With the amazon sword, I trimmed off the stalks that were coming too far out of the water and left the ones that fit in the tank. I find that I can kinda bend and curl the leaves against the glass to force it to fit. New shorter stalks are sprouting on it everyday even though the only light the tank gets is a few hours of desk light but.... i would not recommend for a small tank. It seems to have improved my tiny tank's water quality by leaps and bounds but having to trim it so often is annoying.
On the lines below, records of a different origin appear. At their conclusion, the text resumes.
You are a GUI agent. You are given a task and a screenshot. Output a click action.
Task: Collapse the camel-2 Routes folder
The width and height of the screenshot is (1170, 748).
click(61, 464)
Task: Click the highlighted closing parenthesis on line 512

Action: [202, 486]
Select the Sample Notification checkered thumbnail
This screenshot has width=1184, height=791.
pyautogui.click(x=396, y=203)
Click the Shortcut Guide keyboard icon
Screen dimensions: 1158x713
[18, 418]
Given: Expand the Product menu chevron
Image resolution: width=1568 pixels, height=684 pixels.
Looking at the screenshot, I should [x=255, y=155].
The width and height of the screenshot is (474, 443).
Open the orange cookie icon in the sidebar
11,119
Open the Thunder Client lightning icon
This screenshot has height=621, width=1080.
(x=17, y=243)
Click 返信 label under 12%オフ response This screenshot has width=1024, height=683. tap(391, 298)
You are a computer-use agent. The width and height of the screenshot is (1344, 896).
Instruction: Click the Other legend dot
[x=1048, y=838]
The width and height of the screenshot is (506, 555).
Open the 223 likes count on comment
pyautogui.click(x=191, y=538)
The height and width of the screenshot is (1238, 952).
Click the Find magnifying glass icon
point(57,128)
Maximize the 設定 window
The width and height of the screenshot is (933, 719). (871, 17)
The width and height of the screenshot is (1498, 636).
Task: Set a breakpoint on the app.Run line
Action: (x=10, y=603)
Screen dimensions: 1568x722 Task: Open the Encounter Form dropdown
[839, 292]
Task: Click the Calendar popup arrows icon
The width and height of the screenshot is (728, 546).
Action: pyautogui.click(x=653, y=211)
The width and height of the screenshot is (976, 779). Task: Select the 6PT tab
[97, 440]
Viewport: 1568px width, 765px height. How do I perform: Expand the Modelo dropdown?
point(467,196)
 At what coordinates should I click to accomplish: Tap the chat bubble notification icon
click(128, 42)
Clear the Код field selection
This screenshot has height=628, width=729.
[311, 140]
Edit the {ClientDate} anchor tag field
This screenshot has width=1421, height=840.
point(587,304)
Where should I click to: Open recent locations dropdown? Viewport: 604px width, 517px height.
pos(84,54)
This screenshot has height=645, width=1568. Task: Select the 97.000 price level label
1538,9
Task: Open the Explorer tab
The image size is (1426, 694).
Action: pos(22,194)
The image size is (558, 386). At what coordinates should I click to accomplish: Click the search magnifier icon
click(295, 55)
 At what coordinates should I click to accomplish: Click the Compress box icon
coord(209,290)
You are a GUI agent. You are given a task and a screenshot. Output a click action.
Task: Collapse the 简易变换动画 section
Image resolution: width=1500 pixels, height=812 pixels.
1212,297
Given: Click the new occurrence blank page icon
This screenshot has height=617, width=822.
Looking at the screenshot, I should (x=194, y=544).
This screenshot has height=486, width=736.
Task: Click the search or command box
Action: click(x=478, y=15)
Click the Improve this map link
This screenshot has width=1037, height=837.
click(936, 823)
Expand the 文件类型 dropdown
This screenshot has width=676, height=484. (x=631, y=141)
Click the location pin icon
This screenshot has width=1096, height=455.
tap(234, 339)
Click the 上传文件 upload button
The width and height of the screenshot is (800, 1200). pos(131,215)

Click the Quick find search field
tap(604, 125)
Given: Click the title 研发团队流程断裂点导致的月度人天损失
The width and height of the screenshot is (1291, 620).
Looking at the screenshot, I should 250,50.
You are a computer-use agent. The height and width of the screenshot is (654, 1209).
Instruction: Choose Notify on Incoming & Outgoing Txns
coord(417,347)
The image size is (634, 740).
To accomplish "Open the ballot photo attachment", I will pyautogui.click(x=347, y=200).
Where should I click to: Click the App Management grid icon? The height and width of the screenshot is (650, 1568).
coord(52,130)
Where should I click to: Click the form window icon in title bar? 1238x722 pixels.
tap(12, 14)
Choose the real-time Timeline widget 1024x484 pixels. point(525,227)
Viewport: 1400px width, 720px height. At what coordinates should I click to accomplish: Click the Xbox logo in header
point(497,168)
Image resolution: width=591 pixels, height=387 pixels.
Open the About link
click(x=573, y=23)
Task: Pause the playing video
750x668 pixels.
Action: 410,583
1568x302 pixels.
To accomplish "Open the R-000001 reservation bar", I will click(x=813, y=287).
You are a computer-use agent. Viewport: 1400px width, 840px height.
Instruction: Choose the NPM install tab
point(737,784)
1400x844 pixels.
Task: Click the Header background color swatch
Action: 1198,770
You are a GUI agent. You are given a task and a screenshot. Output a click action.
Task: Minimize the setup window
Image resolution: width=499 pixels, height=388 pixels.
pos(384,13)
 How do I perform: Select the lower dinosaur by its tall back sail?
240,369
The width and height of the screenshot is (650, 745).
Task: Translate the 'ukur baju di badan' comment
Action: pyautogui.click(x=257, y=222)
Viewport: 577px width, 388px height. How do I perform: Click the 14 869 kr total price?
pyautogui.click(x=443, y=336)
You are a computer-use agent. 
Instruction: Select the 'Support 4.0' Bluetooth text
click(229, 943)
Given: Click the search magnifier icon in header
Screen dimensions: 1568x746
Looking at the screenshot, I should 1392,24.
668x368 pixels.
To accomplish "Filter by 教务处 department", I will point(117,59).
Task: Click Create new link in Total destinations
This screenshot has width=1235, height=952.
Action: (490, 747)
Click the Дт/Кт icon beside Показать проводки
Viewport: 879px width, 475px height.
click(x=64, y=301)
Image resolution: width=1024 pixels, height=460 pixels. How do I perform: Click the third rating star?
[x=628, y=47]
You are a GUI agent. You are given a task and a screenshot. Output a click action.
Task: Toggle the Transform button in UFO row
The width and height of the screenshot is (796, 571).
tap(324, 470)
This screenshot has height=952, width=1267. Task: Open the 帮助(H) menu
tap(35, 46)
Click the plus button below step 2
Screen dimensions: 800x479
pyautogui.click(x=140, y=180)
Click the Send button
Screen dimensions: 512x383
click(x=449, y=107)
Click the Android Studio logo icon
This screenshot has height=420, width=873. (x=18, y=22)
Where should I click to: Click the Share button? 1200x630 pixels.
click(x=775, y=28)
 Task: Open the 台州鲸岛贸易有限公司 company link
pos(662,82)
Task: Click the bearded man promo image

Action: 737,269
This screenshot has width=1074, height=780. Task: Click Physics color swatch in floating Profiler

The micro swords seem to work great because they're like grass and you can simply bury the root. I tried java ferns but the ones I got from petsmart were already dead because they had buried the rhizome and let it rot. Marimos seem to be ideal for bowls because of their small slow-growing size. Also, I can't confirm this from experience but I hear the more popular floating plants are great at sucking up ammonia.


----------



## Sadist (Jan 1, 2015)

I ended up putting the cryptocoryne in there. It gets low light, and the fish seems to like it. Without fertilizer (other than being in a tiny, dirty tank), it seems to be staying small for now.


----------



## JDAquatics (Jan 16, 2015)

crypt petchii stays small in fully submersed conditions. A small piece of hornwort would work, but would likely need to be trimmed regularly. 
+1 on the nana petite, very cute plant and stays very small


----------



## Sadist (Jan 1, 2015)

My male really likes his anubias nana, and I wish I could get one for the classroom tank! They don't really know how to take care of fish, and I just chose the plant that was the least picky about planting. Their fish seems to like it, and I'm hoping it helps with the ammonia at least a little!


----------



## IntrovertEJL (May 30, 2014)

I think I've heard that duckweed is really good at sucking up ammonia, nitrites, and nitrates. It's a pain to get rid of once you have it, but it should do well even in a small tank.


----------



## Axeria (Feb 6, 2015)

I have nothing to add, but I just have to say; Sadist, I think this is a really nice thing you are doing for this fish! You are being a great parent teaching your child the value of a life, no matter how small


----------



## Sadist (Jan 1, 2015)

Thank you! I feel so bad for the little guy in his tiny tank! The teacher says my kid is the only one who seems to notice it, and it's cooperate policy to have a classroom pet. They picked bettas because they're advertised as low care. I really wish they had chosen mice or something because at least they'd clean the cage more often to keep the smell down. Of course, the mouse wouldn't get the attention it needs, either.


----------



## Axeria (Feb 6, 2015)

That is just so sad! I think that if they have that policy then the pet should at least be well looked after :S 

I am glad your child is taking after you in good responsible animal care tho! Even tho the other children remain ignorant...


----------



## Sadist (Jan 1, 2015)

It's the school keeping them ignorant, too. The director told me it was too disruptive to them when I was cleaning the water every day and letting them help. It was a bit hectic, and I was going to find a way to make everyone take turns on different days instead of everyone take a turn every day. The school called the pet store and took the clerk's word that once a week was enough cleaning.  The only way I could possibly convince them to clean more often would be to buy a test kit and show them how terrible the water quality is, and I can't afford that.


----------



## Axeria (Feb 6, 2015)

That really is too bad! I think it would be a good thing to learn the kids, that even a small fish needs care! I really hope the plant you gave him will help!


----------



## Fourthwind (Jan 28, 2015)

Going to write a book and post it to Amazon. "The truth about Betta's" what the pet store don't know will hurt them. :roll:


----------



## lilnaugrim (Mar 27, 2013)

You could just buy the test strips for that purpose. They aren't as inaccurate as people believe they are. It's only when they sit in the tube for a very long time past their shelf life that they can become inaccurate. It's more they aren't as detailed as liquid testing kits, but for the purpose of just showing how much ammonia is in there, they're very sufficient and a cheaper option.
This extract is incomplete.